● Aim of the exercise: If a line in the records below contains "Select", copy that line.

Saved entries

· · · · ·

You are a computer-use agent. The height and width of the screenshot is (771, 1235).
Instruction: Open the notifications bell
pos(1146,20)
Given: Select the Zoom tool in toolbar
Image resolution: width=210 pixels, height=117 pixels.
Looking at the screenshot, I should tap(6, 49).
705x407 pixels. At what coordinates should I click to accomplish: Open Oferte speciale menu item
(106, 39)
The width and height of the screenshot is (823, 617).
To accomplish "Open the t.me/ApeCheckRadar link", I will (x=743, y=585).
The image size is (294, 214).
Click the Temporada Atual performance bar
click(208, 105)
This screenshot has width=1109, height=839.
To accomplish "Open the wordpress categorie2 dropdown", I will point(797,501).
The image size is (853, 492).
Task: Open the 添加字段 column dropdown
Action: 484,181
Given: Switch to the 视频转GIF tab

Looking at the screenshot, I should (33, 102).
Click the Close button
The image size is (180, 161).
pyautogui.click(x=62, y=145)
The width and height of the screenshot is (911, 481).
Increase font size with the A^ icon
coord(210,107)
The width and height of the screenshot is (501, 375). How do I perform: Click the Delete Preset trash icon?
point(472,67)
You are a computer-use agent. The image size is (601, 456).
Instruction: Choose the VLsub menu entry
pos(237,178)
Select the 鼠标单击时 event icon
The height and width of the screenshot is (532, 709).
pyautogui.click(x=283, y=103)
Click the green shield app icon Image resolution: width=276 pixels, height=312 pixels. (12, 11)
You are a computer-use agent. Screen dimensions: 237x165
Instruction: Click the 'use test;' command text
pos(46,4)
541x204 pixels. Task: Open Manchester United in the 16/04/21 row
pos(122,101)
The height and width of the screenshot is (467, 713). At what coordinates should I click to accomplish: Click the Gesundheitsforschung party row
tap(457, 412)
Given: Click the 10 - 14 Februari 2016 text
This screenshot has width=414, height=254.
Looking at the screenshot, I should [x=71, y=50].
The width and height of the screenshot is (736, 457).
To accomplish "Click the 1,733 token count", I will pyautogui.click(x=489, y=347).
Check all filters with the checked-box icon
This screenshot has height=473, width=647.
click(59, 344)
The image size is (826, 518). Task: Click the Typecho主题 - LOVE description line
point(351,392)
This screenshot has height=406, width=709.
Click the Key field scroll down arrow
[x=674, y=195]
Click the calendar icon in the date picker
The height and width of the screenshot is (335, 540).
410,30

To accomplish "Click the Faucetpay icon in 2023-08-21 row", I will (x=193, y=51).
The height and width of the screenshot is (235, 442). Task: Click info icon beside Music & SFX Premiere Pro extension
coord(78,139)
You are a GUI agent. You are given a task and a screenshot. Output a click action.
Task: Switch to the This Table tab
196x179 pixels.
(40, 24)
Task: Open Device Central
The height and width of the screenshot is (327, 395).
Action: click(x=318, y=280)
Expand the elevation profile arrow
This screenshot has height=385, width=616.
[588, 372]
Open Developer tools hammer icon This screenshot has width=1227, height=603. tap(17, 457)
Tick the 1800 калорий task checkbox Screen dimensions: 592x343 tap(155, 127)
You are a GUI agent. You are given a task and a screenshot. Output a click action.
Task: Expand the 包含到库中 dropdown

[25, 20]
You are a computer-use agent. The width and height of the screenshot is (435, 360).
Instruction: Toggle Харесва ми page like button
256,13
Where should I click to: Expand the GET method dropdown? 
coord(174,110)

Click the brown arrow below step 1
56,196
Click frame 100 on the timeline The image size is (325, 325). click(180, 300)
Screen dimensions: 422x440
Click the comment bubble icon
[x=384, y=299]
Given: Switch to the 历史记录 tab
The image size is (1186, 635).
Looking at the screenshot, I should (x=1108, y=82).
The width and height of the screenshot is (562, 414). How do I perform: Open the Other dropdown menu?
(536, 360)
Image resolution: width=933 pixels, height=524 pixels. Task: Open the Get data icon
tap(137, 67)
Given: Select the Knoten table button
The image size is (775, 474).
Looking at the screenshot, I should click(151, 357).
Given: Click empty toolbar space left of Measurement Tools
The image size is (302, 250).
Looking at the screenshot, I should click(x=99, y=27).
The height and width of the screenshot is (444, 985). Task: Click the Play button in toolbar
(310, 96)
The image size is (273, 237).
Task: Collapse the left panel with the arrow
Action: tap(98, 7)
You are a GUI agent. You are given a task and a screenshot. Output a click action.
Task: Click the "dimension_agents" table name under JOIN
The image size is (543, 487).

· · · · ·

● Answer box:
Given: Select the Zoom tool in toolbar
Select the 鼠标单击时 event icon
Given: Select the Knoten table button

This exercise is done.